Plaja giriş hafta içi 200, hafta sonu 300 lira... Mönüdeki rakamlar uçuk değil. Deniz şaşırtıcı biçimde güzel. Şöyle ki; "İstanbul'da denize mi girilir?" diyen ben, üç kez denize girdim...
Noya Beach'in ortaklarından Yılmaz Budak bir işadamı. Burayı yaparken tek bir ağacı kesmeden, doğal dokusuna zarar vermeden, adaya yakışır bir mekan yaratma derdine düştük diyor. Adadaki otel ihtiyacını da gören Budak, bir köşk satın almış, burayı da butik bir otele çevirmiş.
Onun da adı Noya...
Adada birkaç tane daha beach clup var, biri Noya'nın hemen yanındaki Ülker, diğeri de Teos... Şık bir yerde denize gireyim derseniz seçenek var yani...

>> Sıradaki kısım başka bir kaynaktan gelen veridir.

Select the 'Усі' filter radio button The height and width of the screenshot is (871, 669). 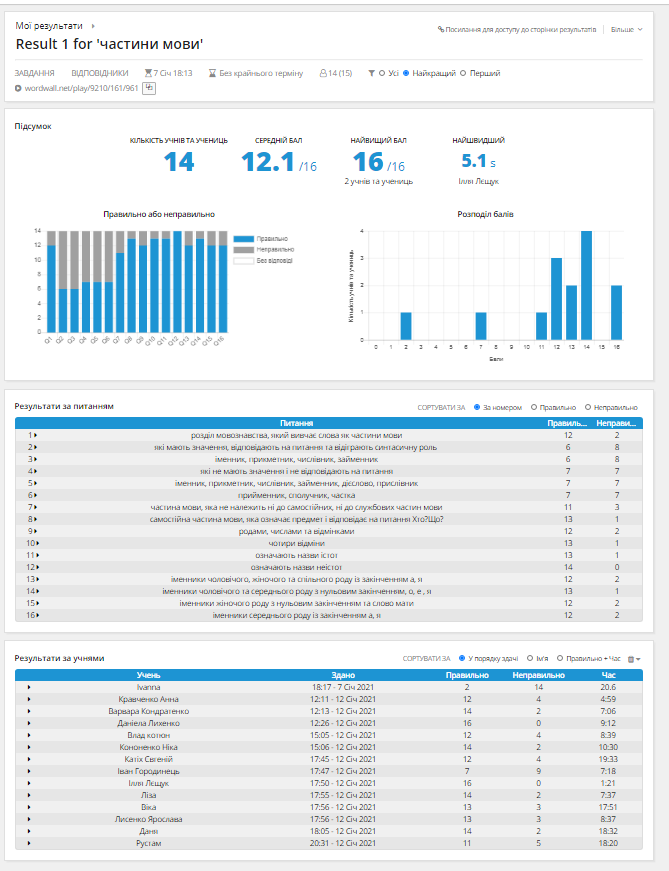(x=382, y=73)
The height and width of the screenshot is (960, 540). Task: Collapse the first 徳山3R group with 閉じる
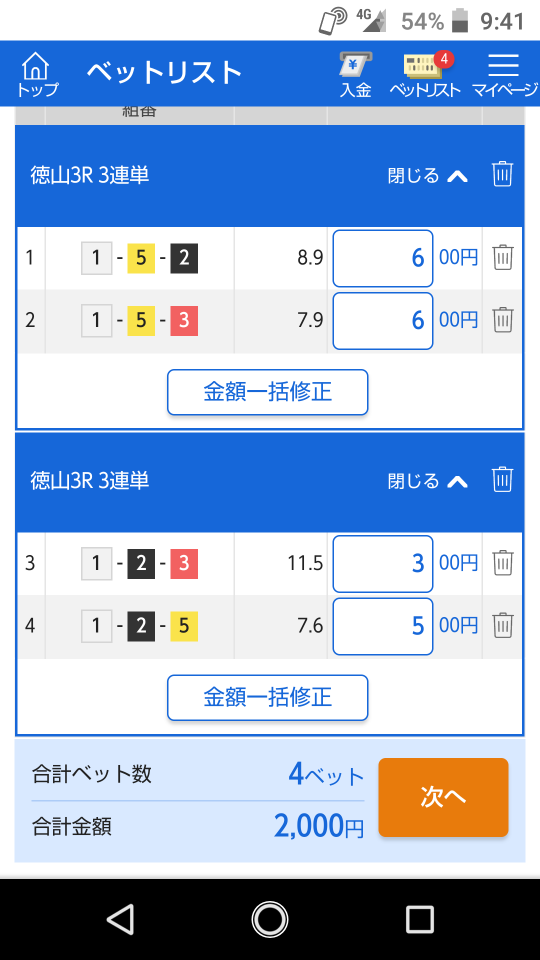(428, 176)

ESKİNİN MEHTAP GAZİNOSU ARTIK PİROTİ
Soluklanmak için Piroti isimli vapur iskelesi karşısındaki kafeye oturuyorum. Kafe doğma büyüme Adalı, muhtar Erdal Aydın Bey'e ait... 2015'te eski Mehtap Gazinosu'nun olduğu yeri alıp, Piroti isimli harika bir mekana çevirmiş. "Müdavimleri vardır Kınalıada'nın... Ermeni damak tadı diye bir şey vardır, her şeyi kolay kolay beğendiremezsiniz."
Adanın merkezinde yemek yiyecekseniz üç adres var zaten; Piroti, Çınaraltı Kuyu Restoran ve Jash... Cihangir'de de şubesi olan Jash en meşhuru... Kınalıada'ya bir önceki gelişimde burada yemek yediğim için, bu akşam farklı bir yeri denemek istiyorum...
TURİSTLER İÇİN DİPNOTLAR
Adaya gelince İkiz Sirakyan Evleri'ni görebilirsiniz. 1900'lü yılların başına ait bu zarif yapıları, ticaretle uğraşan Sirakyan Ailesi inşa ettirmiş. Mimarı Avedisyan Kalfa.
Manzara izlemek isterseniz 115 metre rakımdaki Çınar Tepesi'ni, ondan 5 metre daha aşağıda kalan Teşrifiye Tepesi'ni ve 93 metrelik Manastır Tepesi'ni tercih edebilirsiniz.
Prens Adaları içindeki tek Ortodoks Ermeni Kilisesi beyaz badanalı bir yapı. Adı Surp Krikor Lusavoriç. Temeli 1854 yılında atılmış.
Kınalıada tarihten birçok ismin de ebedi istirahatgahı. Aralarında İmparator 5. Leon, İmparator 1. Mikael Rhangabe ve ünlü Diyojen (Romanos Diagenes) de var. Diyojen'in ölünce adaya defnedildiği söyleniyor.